§ **TASK ITEM**
Every entry needs to be duplicated exactly.

§ **DATA EXCERPTS**

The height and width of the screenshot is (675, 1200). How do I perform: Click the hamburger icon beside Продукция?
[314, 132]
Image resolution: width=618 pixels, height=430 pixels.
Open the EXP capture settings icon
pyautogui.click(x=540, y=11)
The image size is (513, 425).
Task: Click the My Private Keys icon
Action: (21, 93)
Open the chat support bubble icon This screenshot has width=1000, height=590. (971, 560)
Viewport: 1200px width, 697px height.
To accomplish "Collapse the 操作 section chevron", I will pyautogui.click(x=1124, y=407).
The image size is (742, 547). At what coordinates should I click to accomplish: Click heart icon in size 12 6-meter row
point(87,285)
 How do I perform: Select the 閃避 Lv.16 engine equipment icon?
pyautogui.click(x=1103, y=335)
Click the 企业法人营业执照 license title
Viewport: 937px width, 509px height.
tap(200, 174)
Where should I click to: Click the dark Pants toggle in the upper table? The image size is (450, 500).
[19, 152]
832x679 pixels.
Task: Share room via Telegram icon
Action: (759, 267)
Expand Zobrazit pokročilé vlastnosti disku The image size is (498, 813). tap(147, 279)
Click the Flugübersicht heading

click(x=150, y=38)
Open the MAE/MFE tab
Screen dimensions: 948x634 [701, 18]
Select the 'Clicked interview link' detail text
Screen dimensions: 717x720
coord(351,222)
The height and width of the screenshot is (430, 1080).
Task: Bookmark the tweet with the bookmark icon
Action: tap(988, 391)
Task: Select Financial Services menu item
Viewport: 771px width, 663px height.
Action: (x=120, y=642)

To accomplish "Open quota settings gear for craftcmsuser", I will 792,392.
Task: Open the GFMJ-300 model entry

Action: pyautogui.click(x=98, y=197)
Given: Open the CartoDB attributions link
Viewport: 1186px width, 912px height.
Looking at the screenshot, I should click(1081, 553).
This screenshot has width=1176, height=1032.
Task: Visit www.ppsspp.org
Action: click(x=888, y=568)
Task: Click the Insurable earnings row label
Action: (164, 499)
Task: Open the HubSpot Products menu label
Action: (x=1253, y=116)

§ **OUTPUT FOR THIS EXERCISE**
The height and width of the screenshot is (675, 1200). How do I perform: Click the hamburger icon beside Продукция?
[314, 132]
Image resolution: width=618 pixels, height=430 pixels.
Open the EXP capture settings icon
pyautogui.click(x=540, y=11)
The image size is (513, 425).
Task: Click the My Private Keys icon
Action: (21, 93)
Open the chat support bubble icon This screenshot has width=1000, height=590. (971, 560)
Viewport: 1200px width, 697px height.
To accomplish "Collapse the 操作 section chevron", I will pyautogui.click(x=1124, y=407).
The image size is (742, 547). At what coordinates should I click to accomplish: Click heart icon in size 12 6-meter row
point(87,285)
 How do I perform: Select the 閃避 Lv.16 engine equipment icon?
pyautogui.click(x=1103, y=335)
Click the 企业法人营业执照 license title
Viewport: 937px width, 509px height.
tap(200, 174)
Where should I click to: Click the dark Pants toggle in the upper table? The image size is (450, 500).
[19, 152]
832x679 pixels.
Task: Share room via Telegram icon
Action: (759, 267)
Expand Zobrazit pokročilé vlastnosti disku The image size is (498, 813). tap(147, 279)
Click the Flugübersicht heading

click(x=150, y=38)
Open the MAE/MFE tab
Screen dimensions: 948x634 [701, 18]
Select the 'Clicked interview link' detail text
Screen dimensions: 717x720
coord(351,222)
The height and width of the screenshot is (430, 1080).
Task: Bookmark the tweet with the bookmark icon
Action: tap(988, 391)
Task: Select Financial Services menu item
Viewport: 771px width, 663px height.
Action: (x=120, y=642)

To accomplish "Open quota settings gear for craftcmsuser", I will 792,392.
Task: Open the GFMJ-300 model entry

Action: pyautogui.click(x=98, y=197)
Given: Open the CartoDB attributions link
Viewport: 1186px width, 912px height.
Looking at the screenshot, I should click(1081, 553).
This screenshot has width=1176, height=1032.
Task: Visit www.ppsspp.org
Action: click(x=888, y=568)
Task: Click the Insurable earnings row label
Action: (164, 499)
Task: Open the HubSpot Products menu label
Action: (x=1253, y=116)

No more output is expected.